+++ Text provided

As many countries in the world have already been hit by the second wave of Covid-19 outbreak, experts said maintaining health rules is the only key where there is no alternative to community engagement to make sure everybody maintains it.
In this case, non-government organisations, community leaders, and youths need to lend their hands to government initiatives to make it effective, they told a webinar yesterday organised by the international volunteer organisation "The Hunger Project".
Conducted by country director of the organisation Badiul Alam Majumdar, experts from different sectors and social workers joined the discussion.
At the beginning of the discussion, Jamirul Islam, deputy director of the organisation, presented a keynote where he showed how their organisation succeeded in making 1,500 villages in 21 districts Covid-19 resilient, by ensuring people maintained health rules.
Under the programme, a total of 43,821 volunteers were mobilised, and religious and community leaders engaged to debunk rumours and misinformation 4,804 times.
As a result, fewer infected patients and deaths were recorded in these villages compared to other non-intervened areas.
As the community, local elected bodies and the government worked together under the programme, no complaint was raised about the distribution of government supports or safety nets, Jamirul Islam said.
During the discussion, speakers said such an initiative implemented by The Hunger Project can be a role model for the entire country.
They also highlighted the government's successes and failures in tackling the novel coronavirus outbreak.
Speaking as chief guest, minister for the local government Tazul Islam claimed that less than 0.5 percent the of 62,500-odd representatives of local governments (union parishads, municipalities, and city corporations) were found to be involved in scams during aid distributions.
"Whatever criticism about the representatives is, we [government] have to implement programmes by them… We had no lack of sincerity. It is true there were many mistakes, but we have become successful in the long run," minister Tajul Islam said.
He said the government is observing everything with utmost caution. "Whatever will be needed and whenever, the government will do that," he added.
Speaking in the programme, Prof Nazrul Islam, member of the National Technical Advisory Committee on Covid-19 said, "We do not know how the virus will behave during the winter in our country. So we have to stay alert."
Dr Lenin Chowdhurysaid, "We have noticed the government has implemented bureaucratic decisions bypassing scientific decisions to control the first wave of coronavirus."
Pointing to this issue, the LGD minister said that the government mainly depended on the Institute of Epidemiology, Disease Control and Research (IEDCR) to take decisions.
Prof Muzaherul Huq, former regional advisor of the World Health Organization (WHO) said, "The WHO always said two issues: awareness and community engagement. There were programmes for awareness, but the issue of community engagement did not happen."
To control the second wave, the government has to be strict to implement law to implement the health rules.
Regarding the uncertainty about the vaccine trial in the country, he said, "The government delayed in making a decision… They have to make the right decision at the right time."
Criticising the government's mistakes, Abdul Latif Mandalsaid, "Government officials always give examples of Europe and America. They, however, never speak about the success of Nepal, Thailand and others who have successfully controlled the outbreak."
Speakers stressed on the multi-sectoral efforts to face the coronavirus outbreak.

++++++

_Exercise:_ Copy the Covid-19 article from "As many countries" up to and including "everybody maintains it.", switching "health rules" to "safety measures" wherever it occurs.

+++ Given records

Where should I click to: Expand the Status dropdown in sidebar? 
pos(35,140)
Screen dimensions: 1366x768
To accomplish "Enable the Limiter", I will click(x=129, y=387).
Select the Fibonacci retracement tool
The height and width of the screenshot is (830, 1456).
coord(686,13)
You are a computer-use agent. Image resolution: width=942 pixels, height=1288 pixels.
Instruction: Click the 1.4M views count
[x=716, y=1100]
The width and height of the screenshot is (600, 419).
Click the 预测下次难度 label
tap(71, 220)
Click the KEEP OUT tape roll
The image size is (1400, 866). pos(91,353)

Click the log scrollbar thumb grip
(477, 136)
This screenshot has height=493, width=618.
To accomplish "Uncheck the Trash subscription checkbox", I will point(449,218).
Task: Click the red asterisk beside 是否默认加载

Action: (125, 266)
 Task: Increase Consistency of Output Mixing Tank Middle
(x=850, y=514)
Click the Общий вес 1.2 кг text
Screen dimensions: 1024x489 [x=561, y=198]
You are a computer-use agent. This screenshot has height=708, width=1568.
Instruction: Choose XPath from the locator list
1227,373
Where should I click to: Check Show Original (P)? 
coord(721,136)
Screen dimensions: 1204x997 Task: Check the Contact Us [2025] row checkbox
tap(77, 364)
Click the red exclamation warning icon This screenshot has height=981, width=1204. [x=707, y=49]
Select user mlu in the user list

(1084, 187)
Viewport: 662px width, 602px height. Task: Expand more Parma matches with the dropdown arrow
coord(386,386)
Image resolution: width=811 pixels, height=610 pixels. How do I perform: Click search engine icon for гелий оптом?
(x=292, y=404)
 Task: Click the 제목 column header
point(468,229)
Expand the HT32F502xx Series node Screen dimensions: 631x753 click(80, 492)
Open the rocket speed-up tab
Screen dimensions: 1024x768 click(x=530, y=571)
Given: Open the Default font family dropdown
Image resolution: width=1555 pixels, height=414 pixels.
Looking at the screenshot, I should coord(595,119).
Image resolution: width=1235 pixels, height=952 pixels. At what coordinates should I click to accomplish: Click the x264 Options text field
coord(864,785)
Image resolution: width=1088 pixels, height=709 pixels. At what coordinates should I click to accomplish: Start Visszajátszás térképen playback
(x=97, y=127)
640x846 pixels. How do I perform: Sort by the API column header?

++++++

_Response:_
As many countries in the world have already been hit by the second wave of Covid-19 outbreak, experts said maintaining safety measures is the only key where there is no alternative to community engagement to make sure everybody maintains it.